Top of Data in this exercise

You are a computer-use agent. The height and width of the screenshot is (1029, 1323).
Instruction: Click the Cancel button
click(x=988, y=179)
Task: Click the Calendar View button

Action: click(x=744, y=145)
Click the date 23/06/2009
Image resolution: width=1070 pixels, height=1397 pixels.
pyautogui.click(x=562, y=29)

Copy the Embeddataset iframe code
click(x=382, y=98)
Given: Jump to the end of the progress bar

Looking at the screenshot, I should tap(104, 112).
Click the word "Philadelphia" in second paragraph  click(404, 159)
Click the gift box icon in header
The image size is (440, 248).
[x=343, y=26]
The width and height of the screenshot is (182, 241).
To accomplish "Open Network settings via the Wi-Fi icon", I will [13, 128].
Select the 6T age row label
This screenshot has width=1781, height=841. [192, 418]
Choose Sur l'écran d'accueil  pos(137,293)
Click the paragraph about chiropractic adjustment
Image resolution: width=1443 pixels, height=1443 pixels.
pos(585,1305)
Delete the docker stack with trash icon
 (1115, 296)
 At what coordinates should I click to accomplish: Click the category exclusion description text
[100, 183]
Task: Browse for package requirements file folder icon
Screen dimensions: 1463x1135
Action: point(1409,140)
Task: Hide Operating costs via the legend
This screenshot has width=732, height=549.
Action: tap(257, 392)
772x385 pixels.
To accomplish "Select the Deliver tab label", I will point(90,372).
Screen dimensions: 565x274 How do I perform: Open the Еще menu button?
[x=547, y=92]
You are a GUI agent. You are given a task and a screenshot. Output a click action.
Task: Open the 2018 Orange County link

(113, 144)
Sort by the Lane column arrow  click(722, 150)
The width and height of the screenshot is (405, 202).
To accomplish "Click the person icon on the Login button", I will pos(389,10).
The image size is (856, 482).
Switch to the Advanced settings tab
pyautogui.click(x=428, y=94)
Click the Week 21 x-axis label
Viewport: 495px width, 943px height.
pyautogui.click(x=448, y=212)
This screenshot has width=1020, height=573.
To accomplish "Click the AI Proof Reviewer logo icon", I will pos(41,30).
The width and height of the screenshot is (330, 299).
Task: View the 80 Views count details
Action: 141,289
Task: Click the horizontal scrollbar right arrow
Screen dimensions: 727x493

Bottom of Data in this exercise

Check each line in the records for the word "agent" and say how many have it, with nothing else.

2